Es ist ratsam, vor Beginn von größeren Renovierungsprojekten die bestehenden Versicherungsverträge zu prüfen und bei Bedarf zusätzliche Versicherungen abzuschließen. Für größere Sanierungen sind Bauleistungs- und Bauwesenversicherung besonders wichtig, da sie spezifisch auf die Risiken solcher Vorhaben zugeschnitten sind.
Bei der Renovierung einer Wohnung und dabei auftretenden Rissen in den Wänden kann ein Gutachter für Baumängel relevant sein, insbesondere wenn diese Risse auf ältere Schäden hindeuten. Unwetterereignisse verursachen nicht immer Risse; auch Baumängel während der Bauphase eines Gebäudes können eine Ursache darstellen. In solchen Fällen kann ein Anwalt zum Zweck der rechtlichen Absicherung wichtig sein.
Die klassische Gebäudeversicherung widmet sich Blitzeinschlägen, Frostschäden an Wasserleitungen oder Sturmschäden ab einer Windstärke acht. Ebenso sind Schäden enthalten, die durch herabgestürzte Flugzeugteile verursacht worden sind. Implodiert beispielsweise ein Fernsehgerät, fällt dies ggf. ebenfalls in den Verantwortungsbereich der Gebäudeversicherung. Für Naturkatastrophen in gewissen Grenzen ist ebenfalls die Gebäudeversicherung zuständig. Dabei müssen solche Katastrophen versicherungstechnisch voneinander unterschieden werden, da nicht immer die Gebäudeversicherung anfallende Sanierungskosten und Renovierungskosten zahlt. Stattdessen braucht es teilweise eine weitere Elementarschadenversicherung, um bei Schäden abgesichert zu sein.

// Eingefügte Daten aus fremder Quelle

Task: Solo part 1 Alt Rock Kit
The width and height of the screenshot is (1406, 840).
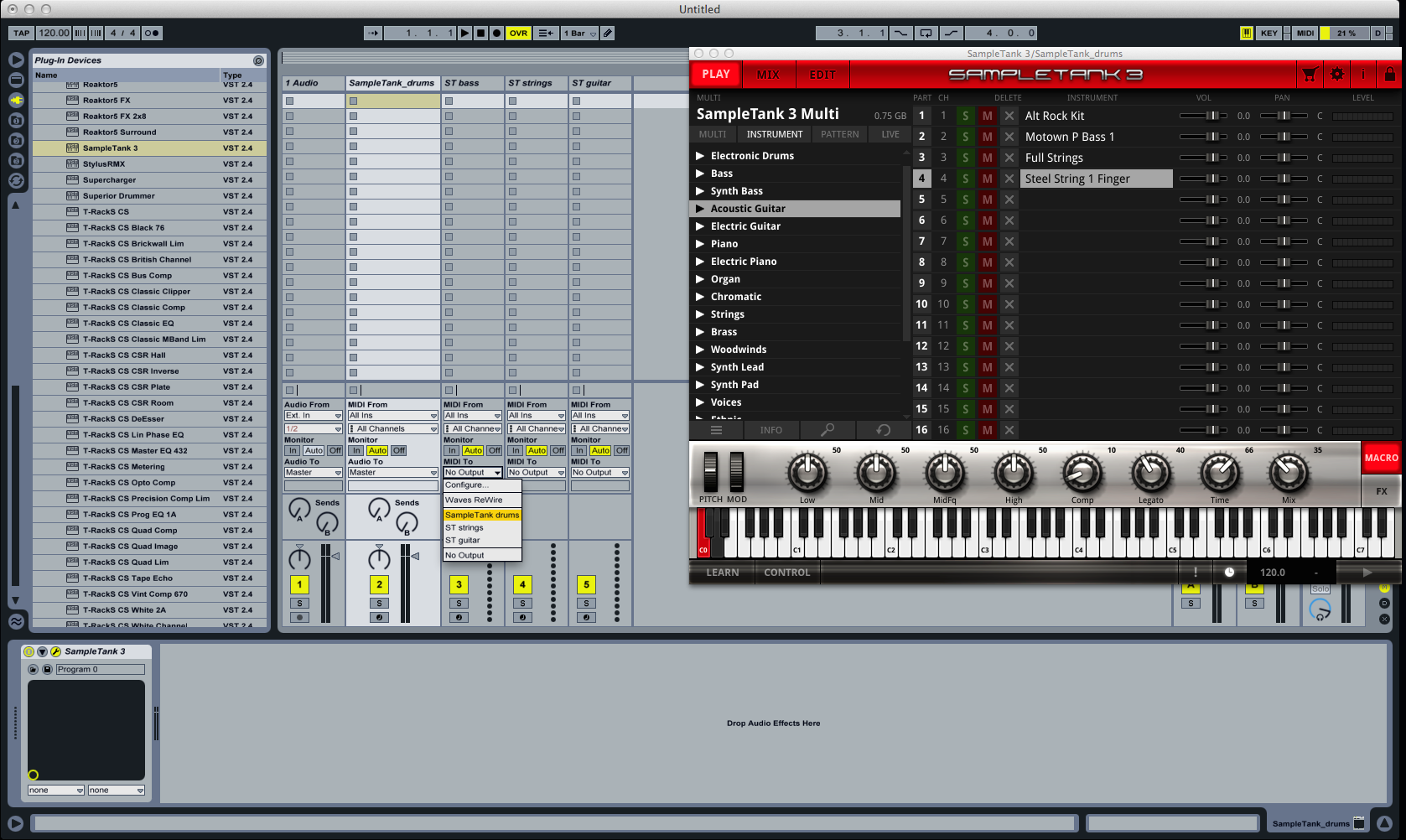Action: pos(966,115)
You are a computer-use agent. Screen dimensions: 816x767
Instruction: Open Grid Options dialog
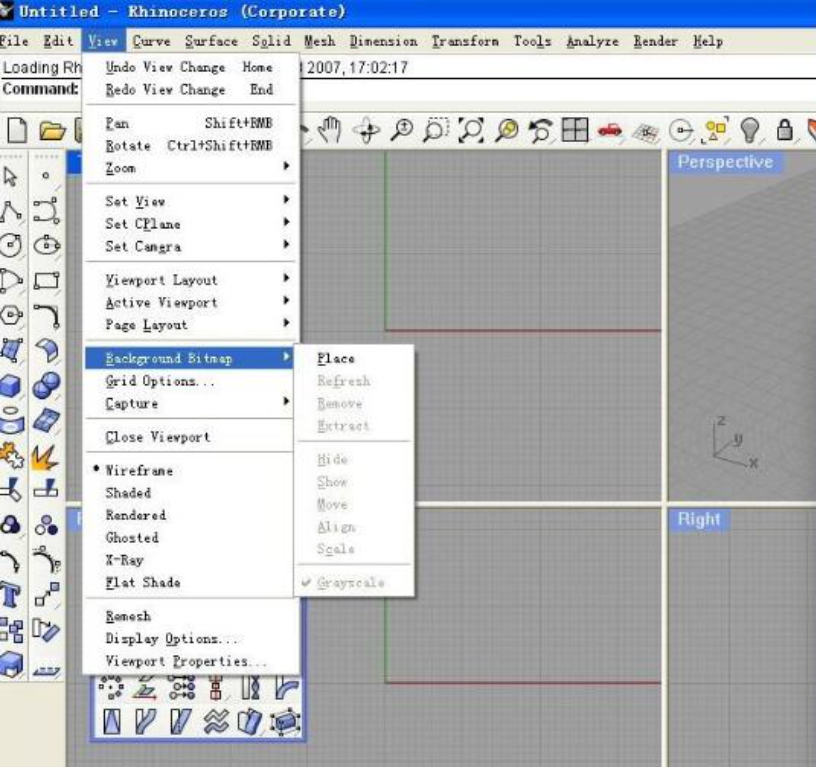[x=160, y=381]
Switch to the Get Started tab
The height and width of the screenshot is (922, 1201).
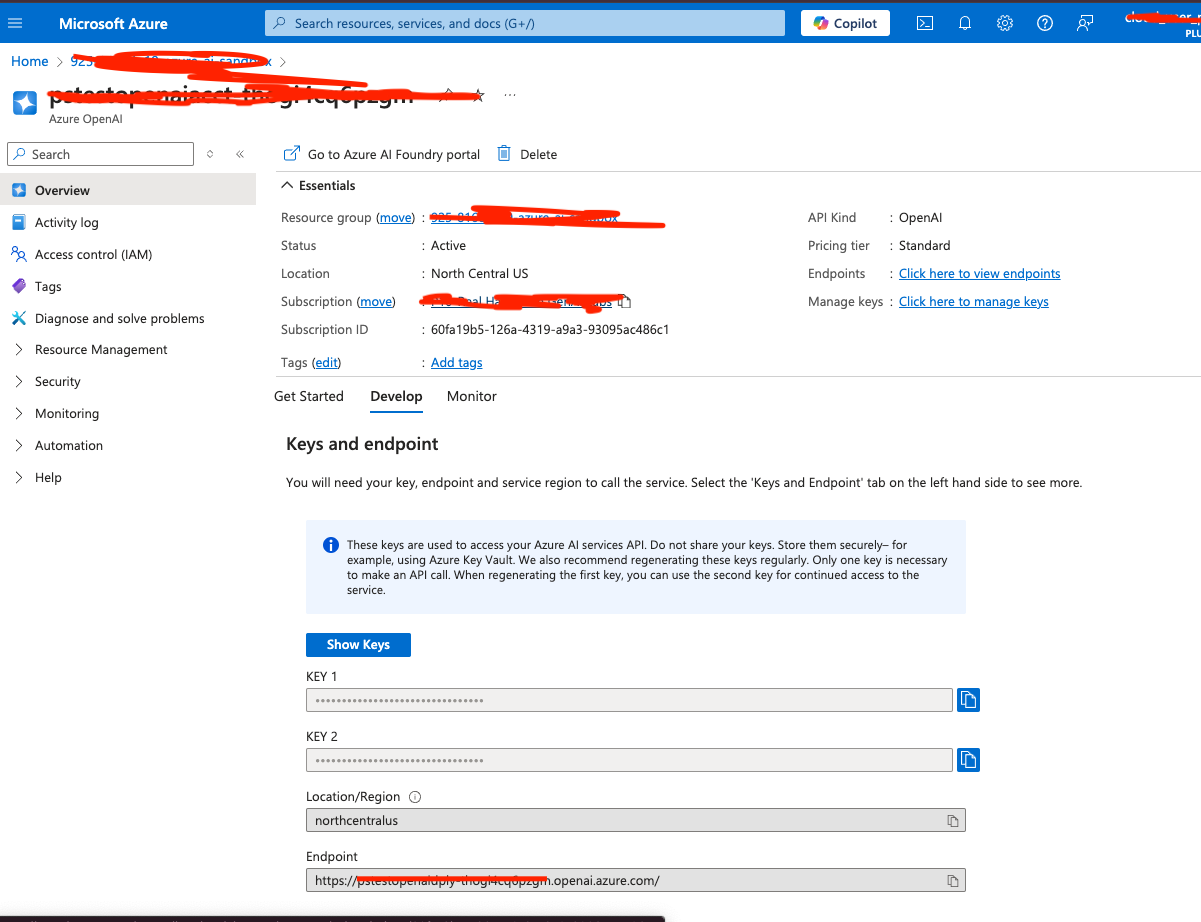308,397
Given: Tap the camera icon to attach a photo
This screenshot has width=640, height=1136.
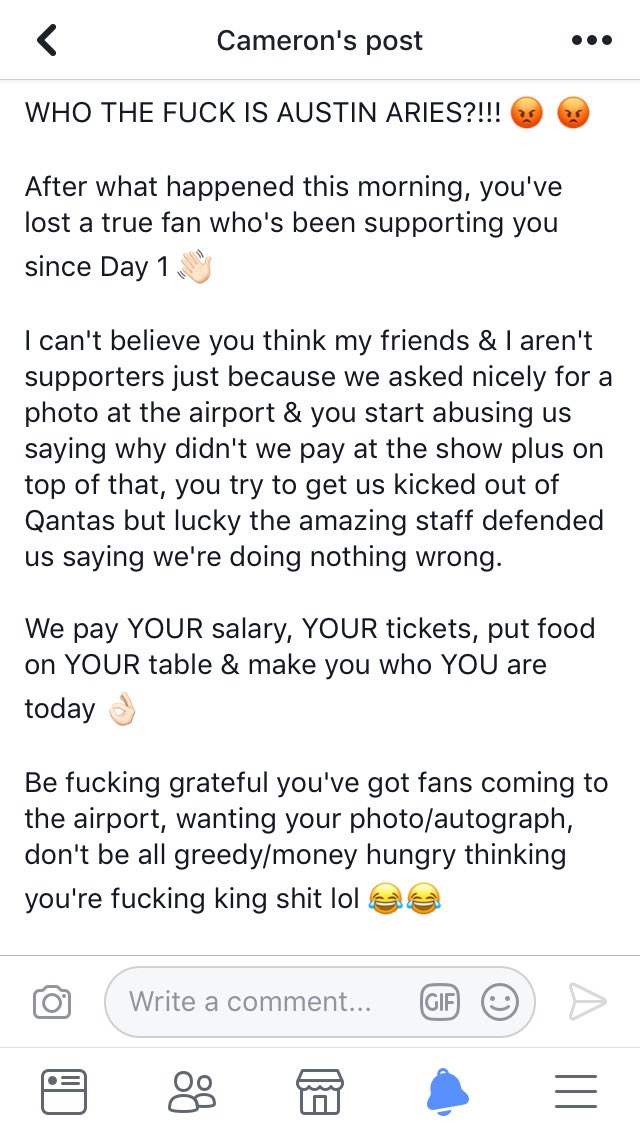Looking at the screenshot, I should pos(52,1001).
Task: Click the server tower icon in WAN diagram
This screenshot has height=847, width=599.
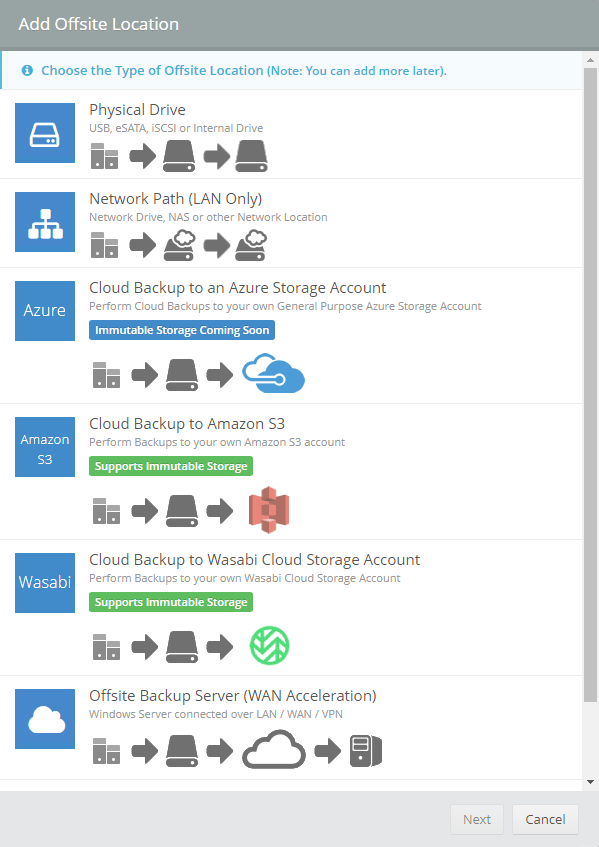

Eine Elementarschadenversicherung kann als zusätzliches Extra in eine Wohngebäudeversicherung aufgenommen werden und bietet Schutz bei Schäden durch Hochwasser, Überschwemmungen, Erdrutsche oder ähnliche Naturereignisse.
Fazit
Die Frage nach der Tragung der Stromkosten bei Renovierungen nach Schäden ist komplex und hängt von vielen Faktoren ab. Grundsätzlich gilt, dass bei versicherten Schäden die zuständige Versicherung auch die entstehenden Stromkosten für notwendige Sanierungsmaßnahmen, insbesondere Trocknungsarbeiten nach Wasserschäden, übernimmt. Voraussetzung ist jedoch, dass der Schaden ordnungsgemäß gemeldet und die Stromkosten mit entsprechenden Belegen nachgewiesen werden.
Für Hausbesitzer ist es wichtig, die verschiedenen Versicherungsleistungen zu kennen und zu wissen, welche Versicherung für welche Art von Schaden zuständig ist. Während die Hausratversicherung für Schäden an beweglichen Gegenständen zuständig ist, greift bei Gebäudeschäden die Gebäudeversicherung. Für größere Renovierungsprojekte sind speziellere Versicherungsformen wie Bauleistungs- und Bauwesenversicherung notwendig.
Auch bei Schäden durch Handwerker oder Dritte gibt es klare Regelungen zur Haftung und Kostenübernahme. Die Betriebshaftpflichtversicherung des Handwerksbetriebs übernimmt in der Regel Schäden, die durch dessen Verschulden entstanden sind.
Um Streitigkeiten zu vermeiden und eine reibungslose Abwicklung zu gewährleisten, ist es ratsam, frühzeitig mit der Versicherung zu kommunizieren und alle Schritte und Kosten im Vorfeld abzustimmen. Eine gute Dokumentation aller Schäden und entstandenen Kosten ist dabei unerlässlich.